Verb Valency Patterns
A Challenge for Semantics-Based Accounts
Series:Topics in English Linguistics [TiEL] 71
Aims and Scope
Taking as its point of departure the general assumption that meaning is crucial in accounting for verb complementation, this volume presents the results of an empirical study of verb complementation patterns of semantically similar English verbs. The semantic parallels of the verbs selected are based on their coverage in dictionaries - first and foremost the Valency Dictionary of English (Herbst, Heath, Roe and Götz 2004) - as well as corpus research and native speaker assessments. It is demonstrated that despite obvious similarities in complementation between such verbs, there are still a significant number of syntactic discrepancies which cannot be accounted for on the basis of meaning alone and that semantic factors - such as selection restrictions and aspectual properties - do not sufficiently correlate with the verbs' syntactic properties and consequently do not have sufficient explanatory power.

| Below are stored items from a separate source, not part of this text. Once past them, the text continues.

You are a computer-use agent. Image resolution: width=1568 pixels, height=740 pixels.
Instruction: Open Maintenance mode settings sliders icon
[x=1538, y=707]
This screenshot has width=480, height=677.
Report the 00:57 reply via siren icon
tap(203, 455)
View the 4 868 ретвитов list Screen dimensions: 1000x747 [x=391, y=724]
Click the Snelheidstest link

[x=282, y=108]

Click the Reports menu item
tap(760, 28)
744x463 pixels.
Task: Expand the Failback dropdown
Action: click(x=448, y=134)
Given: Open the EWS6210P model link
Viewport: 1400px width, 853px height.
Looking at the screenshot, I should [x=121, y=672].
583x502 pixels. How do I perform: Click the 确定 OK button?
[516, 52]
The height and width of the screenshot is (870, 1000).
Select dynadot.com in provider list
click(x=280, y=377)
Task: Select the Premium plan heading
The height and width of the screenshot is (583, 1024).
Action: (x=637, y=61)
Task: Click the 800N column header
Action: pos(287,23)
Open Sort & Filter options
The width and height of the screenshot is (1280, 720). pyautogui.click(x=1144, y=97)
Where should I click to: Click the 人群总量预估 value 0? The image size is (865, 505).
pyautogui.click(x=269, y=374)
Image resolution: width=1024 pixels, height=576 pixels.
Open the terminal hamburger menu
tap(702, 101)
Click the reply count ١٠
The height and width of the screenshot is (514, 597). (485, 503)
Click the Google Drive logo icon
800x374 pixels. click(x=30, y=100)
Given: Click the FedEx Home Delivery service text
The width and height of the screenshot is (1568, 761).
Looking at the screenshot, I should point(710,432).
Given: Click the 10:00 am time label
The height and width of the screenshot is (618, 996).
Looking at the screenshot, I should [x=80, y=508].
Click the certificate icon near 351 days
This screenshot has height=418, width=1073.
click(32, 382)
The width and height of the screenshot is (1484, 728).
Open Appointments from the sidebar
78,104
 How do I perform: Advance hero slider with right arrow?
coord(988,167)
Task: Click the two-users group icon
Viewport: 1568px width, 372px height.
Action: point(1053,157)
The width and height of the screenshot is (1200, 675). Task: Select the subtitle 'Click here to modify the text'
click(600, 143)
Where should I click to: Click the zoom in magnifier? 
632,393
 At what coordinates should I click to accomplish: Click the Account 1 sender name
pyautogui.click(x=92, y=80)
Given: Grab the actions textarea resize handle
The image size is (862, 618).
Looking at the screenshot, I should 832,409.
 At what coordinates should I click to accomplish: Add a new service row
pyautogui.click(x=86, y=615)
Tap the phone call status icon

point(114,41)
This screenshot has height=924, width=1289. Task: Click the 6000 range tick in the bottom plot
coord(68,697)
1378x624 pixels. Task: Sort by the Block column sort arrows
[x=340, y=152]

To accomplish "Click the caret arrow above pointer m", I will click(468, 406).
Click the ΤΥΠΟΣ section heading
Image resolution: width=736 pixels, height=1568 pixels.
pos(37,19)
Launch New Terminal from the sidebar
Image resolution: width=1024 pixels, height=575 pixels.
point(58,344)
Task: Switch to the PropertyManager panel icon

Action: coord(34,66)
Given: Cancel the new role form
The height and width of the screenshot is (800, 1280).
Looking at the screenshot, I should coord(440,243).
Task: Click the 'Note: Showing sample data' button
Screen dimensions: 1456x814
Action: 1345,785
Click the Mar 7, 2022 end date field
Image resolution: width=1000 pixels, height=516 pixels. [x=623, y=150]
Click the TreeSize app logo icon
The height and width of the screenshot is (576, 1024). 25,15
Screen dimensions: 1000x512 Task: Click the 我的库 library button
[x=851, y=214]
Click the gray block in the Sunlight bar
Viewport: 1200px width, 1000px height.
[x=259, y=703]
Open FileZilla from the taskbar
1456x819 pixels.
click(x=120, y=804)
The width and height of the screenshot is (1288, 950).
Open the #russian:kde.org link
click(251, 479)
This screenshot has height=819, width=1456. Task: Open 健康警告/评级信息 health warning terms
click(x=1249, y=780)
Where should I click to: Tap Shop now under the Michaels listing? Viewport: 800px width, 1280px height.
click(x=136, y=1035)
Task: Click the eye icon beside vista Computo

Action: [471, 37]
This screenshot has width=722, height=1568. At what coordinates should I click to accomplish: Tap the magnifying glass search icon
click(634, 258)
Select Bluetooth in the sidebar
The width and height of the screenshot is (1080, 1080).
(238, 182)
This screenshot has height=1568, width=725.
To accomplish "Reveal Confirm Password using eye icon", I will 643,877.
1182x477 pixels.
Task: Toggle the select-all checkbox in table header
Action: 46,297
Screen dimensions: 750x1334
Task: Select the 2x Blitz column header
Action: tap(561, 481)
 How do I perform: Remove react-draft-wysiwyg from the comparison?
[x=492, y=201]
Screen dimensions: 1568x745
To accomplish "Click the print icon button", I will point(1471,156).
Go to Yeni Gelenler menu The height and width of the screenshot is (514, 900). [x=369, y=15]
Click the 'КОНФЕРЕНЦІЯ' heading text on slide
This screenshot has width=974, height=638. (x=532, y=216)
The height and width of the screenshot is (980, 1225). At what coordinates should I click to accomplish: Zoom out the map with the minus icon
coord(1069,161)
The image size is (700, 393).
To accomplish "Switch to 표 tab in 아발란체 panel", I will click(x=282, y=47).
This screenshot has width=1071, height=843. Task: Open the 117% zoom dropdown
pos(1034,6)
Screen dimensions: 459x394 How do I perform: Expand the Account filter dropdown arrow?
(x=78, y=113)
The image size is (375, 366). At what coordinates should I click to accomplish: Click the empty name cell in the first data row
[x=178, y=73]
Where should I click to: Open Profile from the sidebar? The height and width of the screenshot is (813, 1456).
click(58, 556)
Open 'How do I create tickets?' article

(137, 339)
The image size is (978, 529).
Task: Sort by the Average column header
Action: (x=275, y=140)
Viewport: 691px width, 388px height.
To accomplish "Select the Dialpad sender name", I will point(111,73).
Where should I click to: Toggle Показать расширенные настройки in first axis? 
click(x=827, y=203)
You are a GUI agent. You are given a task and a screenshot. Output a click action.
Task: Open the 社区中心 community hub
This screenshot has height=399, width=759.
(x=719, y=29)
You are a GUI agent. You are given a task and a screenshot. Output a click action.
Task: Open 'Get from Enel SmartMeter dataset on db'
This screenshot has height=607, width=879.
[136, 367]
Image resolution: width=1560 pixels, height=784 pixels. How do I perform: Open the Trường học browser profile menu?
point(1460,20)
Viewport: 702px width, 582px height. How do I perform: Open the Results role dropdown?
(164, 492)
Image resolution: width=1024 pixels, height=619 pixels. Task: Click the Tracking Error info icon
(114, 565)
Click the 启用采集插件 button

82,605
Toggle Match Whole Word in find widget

Thus the results rigorously challenge so-called projectionist approaches which assume the position that complementation is determined by semantic properties and thus ought to be predictable on this basis. In the light of a general trend towards placing greater emphasis on semantic aspects, in the fields of construction grammar and cognitive grammar too, the number of idiosyncratic phenomena on the level of single complements as well as whole patterns clearly underlines the importance of storage phenomena as opposed to rule-based generation. As such it stresses the necessity of finding ways to systematically account for item-specific properties of verbs in any grammatical theory of the English language.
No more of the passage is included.